US President Donald Trump’s acting head of cybersecurity might have exhibited poor cyber hygiene practices after he uploaded potentially sensitive information to OpenAI’s ChatGPT.
Politico reported four officials confirmed the actions of the Cybersecurity and Infrastructure Security Agency's (Cisa) interim director, Madhu Gottumukkala, prompted an internal review to determine if “any harm to government security from the exposures” had occurred, though the documents were considered potentially sensitive, not classified.
Cyber hygiene is a series of simple habits that can safeguard information on technological devices from being compromised.
According to Cisa, which addresses cyber hygiene at length on its website, paying attention and implementing routine measures can “significantly reduce risk” of nefarious actors seeking to cause damage.

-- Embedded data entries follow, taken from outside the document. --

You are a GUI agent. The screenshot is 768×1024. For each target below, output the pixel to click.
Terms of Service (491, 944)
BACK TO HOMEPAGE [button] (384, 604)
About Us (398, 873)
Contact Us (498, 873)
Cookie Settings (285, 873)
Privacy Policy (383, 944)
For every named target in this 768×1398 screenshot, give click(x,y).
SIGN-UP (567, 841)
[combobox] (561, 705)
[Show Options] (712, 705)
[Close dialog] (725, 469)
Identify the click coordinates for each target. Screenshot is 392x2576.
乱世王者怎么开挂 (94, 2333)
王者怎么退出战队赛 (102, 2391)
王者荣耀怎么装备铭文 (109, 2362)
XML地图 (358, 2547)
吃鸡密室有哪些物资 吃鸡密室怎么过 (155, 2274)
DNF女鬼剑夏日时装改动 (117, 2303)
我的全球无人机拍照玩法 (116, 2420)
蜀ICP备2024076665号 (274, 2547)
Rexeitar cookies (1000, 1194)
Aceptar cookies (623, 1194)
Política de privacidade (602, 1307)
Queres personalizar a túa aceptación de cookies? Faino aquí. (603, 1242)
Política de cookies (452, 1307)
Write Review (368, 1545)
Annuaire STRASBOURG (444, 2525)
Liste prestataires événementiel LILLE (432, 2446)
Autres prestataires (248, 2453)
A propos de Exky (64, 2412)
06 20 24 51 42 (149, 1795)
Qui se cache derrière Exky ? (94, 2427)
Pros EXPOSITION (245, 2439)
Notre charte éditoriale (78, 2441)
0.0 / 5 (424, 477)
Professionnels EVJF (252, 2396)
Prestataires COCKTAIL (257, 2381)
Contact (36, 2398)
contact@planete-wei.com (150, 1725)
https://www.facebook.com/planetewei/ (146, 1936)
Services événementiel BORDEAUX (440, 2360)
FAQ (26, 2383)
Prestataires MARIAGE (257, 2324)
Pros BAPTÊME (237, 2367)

Last week at the World Economic Forum’s annual meeting in Davos, Switzerland, cybersecurity expert Jack Hidary, chief executive of SandboxAQ, warned the prevalence of AI chatbots and similar tools could cause lapses of judgment and potentially compromise confidential data.
“I'm not talking about closed, licensed AI tools, I'm talking about generic chatbots like ChatGPT and Gemini,” Mr Hidary said.
He referred to a recent incident involving several Samsung employees. “Two engineers put a prompt question into ChatGPT with proprietary Samsung information and became part of the data that you can query today,” he said. Similar incidents are happening every day, he added.
“It opens up a huge amount of cyber and trade secret vulnerabilities and companies are only beginning to realise it."
The issue of cybersecurity is among the top 10 concerns, both for the short term and long term, among those surveyed in the WEF's 2026 global risks report.
“Technological risks are also anticipated to worsen in severity over the next decade,” the report warned.
As for the recent incident allegedly involving Mr Gottumukkala, Politico said Cisa officials first raised red flags about the uploading of documents to ChatGPT last August.
Cisa told the media outlet that the interim director was granted permission to use the public version of OpenAI’s chatbot and that proper security controls were in place.
According to his biography on Cisa's website, before serving as the government body's acting director, Mr Gottumukkala was the commissioner and chief information officer for South Dakota’s Bureau of Information and Technology.